### WHAT TO PRODUCE:
In the listing below, count each line containing "chevron" and answer with the count only.

(DATA EXTRACTS)

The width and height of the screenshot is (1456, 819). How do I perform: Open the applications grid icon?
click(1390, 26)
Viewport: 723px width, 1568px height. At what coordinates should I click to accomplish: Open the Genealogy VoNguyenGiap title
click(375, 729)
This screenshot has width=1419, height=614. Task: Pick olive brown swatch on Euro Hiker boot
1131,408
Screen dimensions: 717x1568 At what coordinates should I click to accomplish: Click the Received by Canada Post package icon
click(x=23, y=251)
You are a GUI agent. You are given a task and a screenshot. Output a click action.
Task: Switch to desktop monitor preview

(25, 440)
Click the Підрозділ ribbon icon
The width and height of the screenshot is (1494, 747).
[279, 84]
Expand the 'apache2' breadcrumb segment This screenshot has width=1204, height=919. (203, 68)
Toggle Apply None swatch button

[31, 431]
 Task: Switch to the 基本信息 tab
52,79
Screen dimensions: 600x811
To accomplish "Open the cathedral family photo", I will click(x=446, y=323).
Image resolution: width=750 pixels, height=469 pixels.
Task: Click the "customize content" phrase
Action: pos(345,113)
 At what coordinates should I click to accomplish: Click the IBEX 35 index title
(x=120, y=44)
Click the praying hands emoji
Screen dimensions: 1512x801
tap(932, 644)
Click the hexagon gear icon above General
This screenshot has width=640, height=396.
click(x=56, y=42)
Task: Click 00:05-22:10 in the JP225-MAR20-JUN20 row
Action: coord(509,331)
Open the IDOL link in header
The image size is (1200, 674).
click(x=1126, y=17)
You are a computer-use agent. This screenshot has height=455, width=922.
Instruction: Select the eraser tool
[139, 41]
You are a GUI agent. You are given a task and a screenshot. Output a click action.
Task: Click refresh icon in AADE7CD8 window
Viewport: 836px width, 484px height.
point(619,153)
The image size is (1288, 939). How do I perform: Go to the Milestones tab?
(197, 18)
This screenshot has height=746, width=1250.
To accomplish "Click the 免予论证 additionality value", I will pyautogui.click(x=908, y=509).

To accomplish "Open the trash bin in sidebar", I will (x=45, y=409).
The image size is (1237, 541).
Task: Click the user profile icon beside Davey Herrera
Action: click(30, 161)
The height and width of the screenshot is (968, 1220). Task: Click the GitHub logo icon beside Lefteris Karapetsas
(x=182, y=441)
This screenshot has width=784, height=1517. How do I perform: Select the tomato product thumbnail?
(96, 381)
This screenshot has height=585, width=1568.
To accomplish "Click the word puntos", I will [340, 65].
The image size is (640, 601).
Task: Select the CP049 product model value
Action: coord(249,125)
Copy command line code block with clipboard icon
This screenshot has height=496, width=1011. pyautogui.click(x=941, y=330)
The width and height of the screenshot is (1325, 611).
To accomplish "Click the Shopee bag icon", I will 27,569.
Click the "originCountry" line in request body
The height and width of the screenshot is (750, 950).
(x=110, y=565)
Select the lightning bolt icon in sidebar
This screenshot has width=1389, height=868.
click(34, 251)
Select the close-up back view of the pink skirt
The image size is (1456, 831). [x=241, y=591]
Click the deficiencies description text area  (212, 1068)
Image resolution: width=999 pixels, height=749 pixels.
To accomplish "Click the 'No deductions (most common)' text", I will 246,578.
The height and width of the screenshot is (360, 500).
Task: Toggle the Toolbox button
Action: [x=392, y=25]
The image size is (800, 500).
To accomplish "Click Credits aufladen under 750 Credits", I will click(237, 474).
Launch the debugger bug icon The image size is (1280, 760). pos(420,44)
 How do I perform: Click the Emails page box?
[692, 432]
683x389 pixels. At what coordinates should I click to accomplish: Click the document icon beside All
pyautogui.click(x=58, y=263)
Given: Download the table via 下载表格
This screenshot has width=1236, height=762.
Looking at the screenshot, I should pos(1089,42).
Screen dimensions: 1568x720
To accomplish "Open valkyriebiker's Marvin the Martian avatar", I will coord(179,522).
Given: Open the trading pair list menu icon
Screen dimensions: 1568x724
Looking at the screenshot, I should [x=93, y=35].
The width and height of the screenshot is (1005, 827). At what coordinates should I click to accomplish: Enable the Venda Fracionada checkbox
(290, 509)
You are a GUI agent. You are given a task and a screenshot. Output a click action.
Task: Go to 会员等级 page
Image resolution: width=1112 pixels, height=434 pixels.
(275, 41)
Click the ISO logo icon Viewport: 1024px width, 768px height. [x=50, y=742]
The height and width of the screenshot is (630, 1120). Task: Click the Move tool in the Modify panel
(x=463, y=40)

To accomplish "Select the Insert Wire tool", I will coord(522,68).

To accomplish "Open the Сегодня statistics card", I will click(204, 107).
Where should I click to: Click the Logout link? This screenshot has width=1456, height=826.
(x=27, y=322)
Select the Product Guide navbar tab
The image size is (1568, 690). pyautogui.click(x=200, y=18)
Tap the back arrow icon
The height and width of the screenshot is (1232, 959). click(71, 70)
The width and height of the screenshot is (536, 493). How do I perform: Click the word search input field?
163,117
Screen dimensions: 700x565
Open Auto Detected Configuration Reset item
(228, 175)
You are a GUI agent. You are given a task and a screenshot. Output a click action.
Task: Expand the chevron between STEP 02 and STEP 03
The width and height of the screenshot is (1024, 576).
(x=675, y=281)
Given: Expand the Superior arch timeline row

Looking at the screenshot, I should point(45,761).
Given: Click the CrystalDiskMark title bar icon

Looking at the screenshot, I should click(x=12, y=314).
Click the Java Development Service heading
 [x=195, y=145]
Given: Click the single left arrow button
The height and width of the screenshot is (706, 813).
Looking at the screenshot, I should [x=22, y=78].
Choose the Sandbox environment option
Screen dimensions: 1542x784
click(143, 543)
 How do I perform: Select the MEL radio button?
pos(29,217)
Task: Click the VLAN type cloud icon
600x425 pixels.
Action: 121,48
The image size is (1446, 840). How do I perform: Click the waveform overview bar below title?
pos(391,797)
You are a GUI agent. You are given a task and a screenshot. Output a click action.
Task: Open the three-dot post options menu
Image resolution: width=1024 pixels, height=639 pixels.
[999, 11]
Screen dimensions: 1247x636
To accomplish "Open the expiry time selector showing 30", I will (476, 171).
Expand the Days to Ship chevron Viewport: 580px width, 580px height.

(End DATA EXTRACTS)

### ANSWER SPACE:
2